EXTRACTED RECORDS:
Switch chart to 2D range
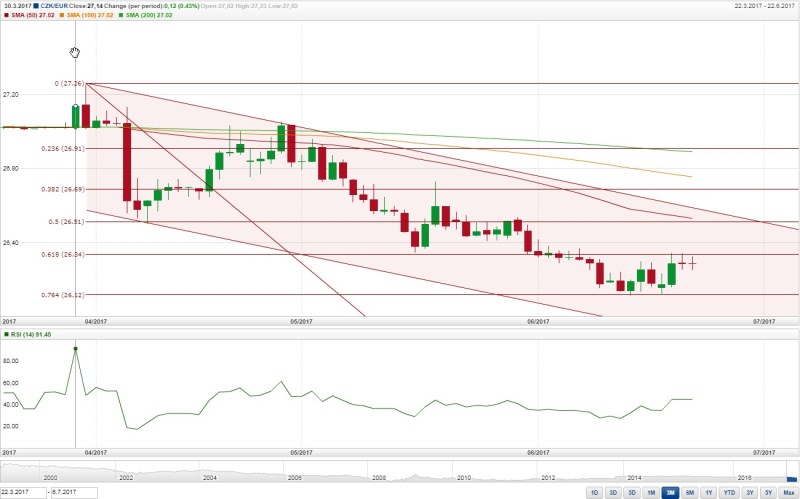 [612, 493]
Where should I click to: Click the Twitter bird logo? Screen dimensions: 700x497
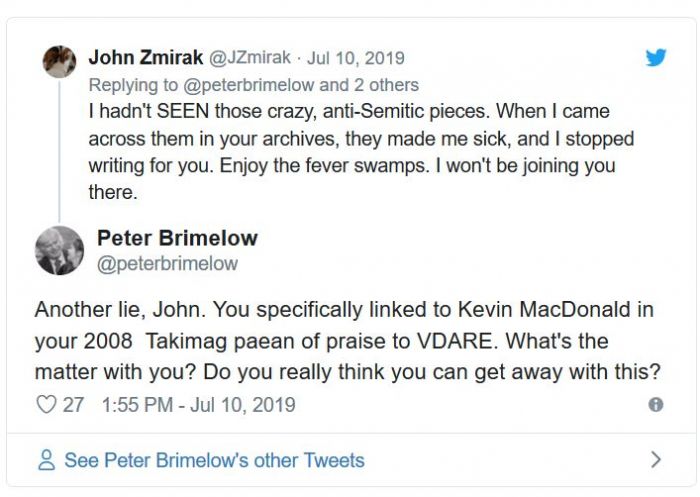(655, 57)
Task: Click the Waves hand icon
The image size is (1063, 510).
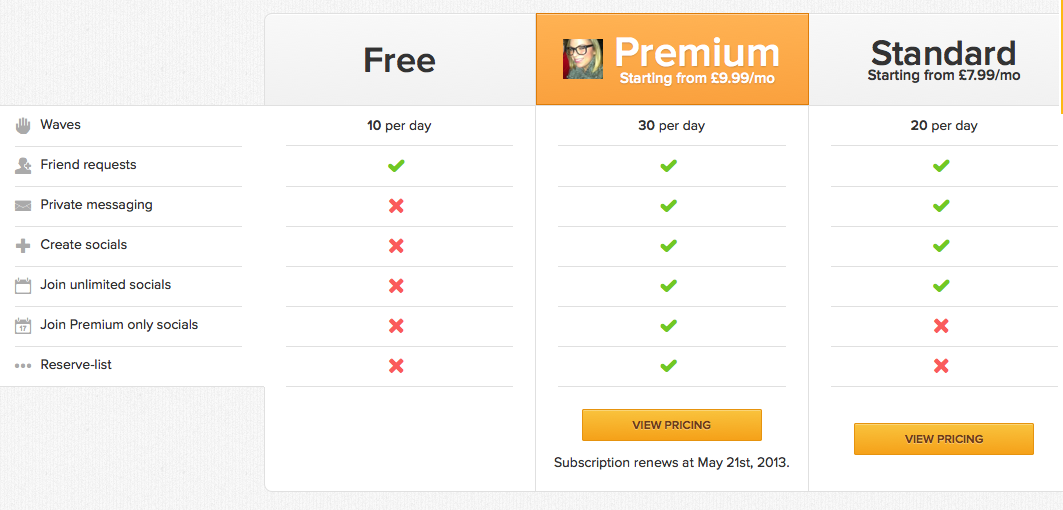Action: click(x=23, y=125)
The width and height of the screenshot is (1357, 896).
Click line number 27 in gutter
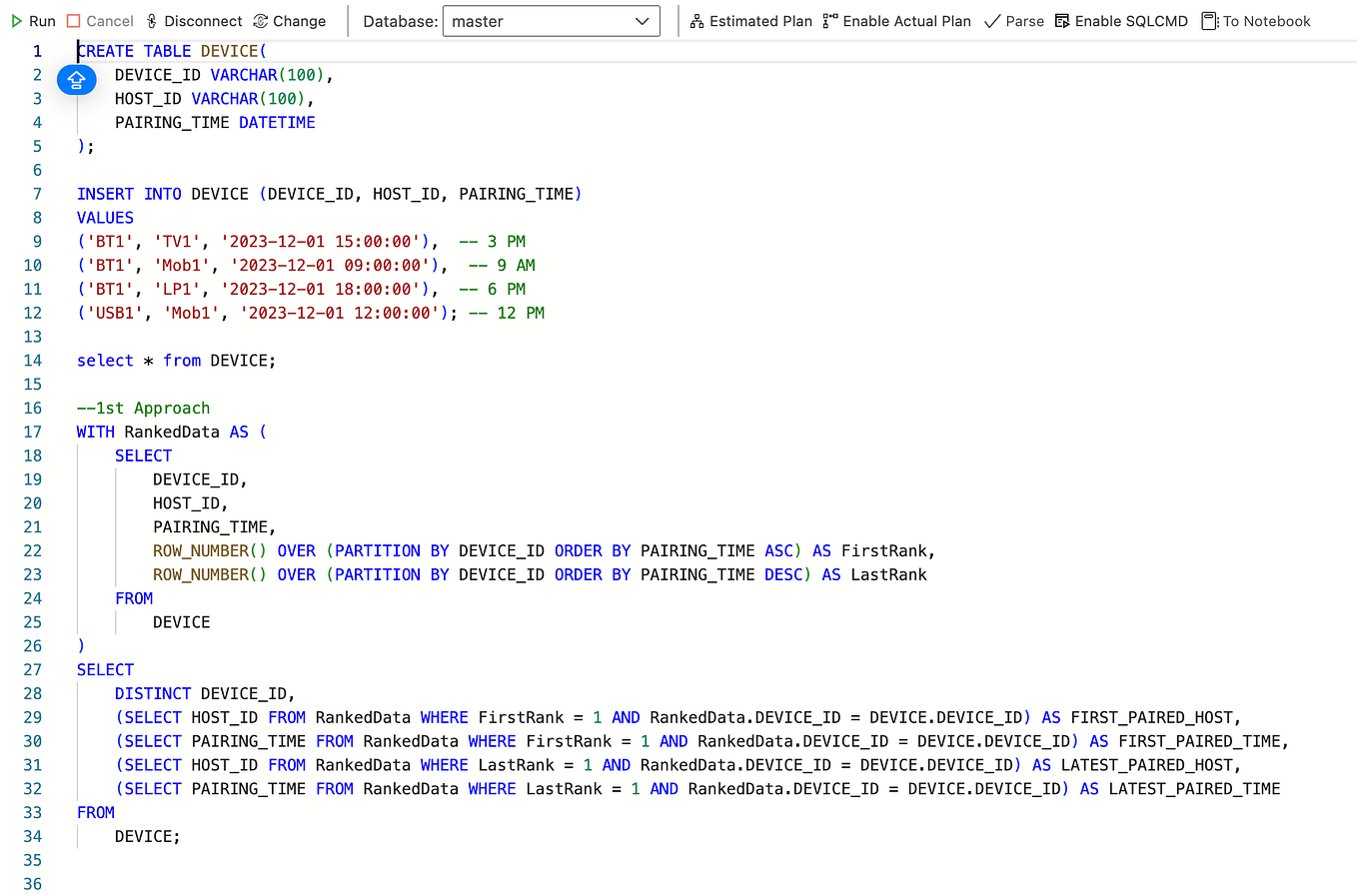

EXERCISE DETAILS: Rewrite all of the rows above, substituting "button" for "icon" and changing nothing else. Leave the pictures out.

RESULT:
Switch chart to 2D range
 [612, 493]
Where should I click to: Click the Twitter bird logo? Screen dimensions: 700x497
(655, 57)
Task: Click the Waves hand button
The image size is (1063, 510).
Action: click(x=23, y=125)
The width and height of the screenshot is (1357, 896).
Click line number 27 in gutter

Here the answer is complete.